More complicated parametric models might include edge or chamfer data, aspheric coefficients, or other data. The key property of parametric models is that the ray-tracing program itself maintains exact formulas that define the various surface shapes that bound the solid object. Parametric objects can determine exact ray-object intersections but are limited to the range of object types built into the program.
For ray tracing of object shapes that have no equivalent parametric model supported by the ray-trace program, a common solution is to define the object in a CAD program. Typical CAD programs can create reasonably arbitrary geometry and export the geometry in industry-standard file formats, such as IGES, STEP, SAT, or file formats specific to the particular CAD program being used. The ray-tracing program must then have a capability to import the CAD data file and trace the rays.

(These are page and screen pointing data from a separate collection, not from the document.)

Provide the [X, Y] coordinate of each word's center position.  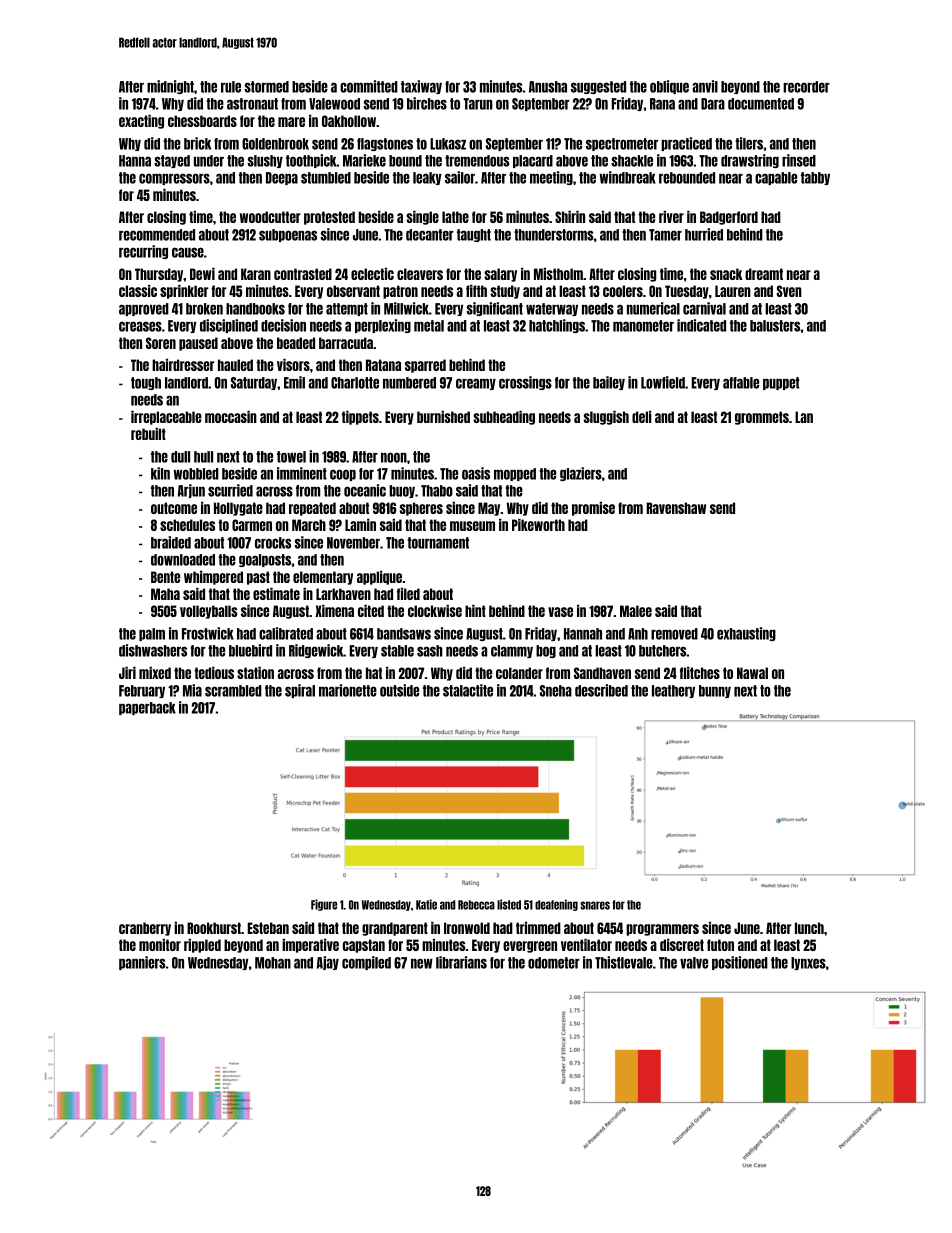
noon [394, 457]
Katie [426, 904]
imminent [302, 473]
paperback [147, 708]
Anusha [548, 87]
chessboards [202, 121]
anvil [705, 86]
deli [642, 417]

The primary limitation of imported objects is the method used to define the object surfaces. Most CAD programs use a NURBS or equivalent spline to define the surface shapes. Splines are piece-wise low-order polynomials that are typically continuous up to the first or second derivative. Splines are generally adequate for mechanical or illumination system design; however imaging systems require an extremely precise definition of the underlying surface, which splines are incapable of supporting.
A telescope mirror, for example, may have aspheric radial polynomial terms of very high order. A lower-order NURBS representation of such a surface may look similar to the desired surface, but when full precision ray tracing is performed significant differences become apparent.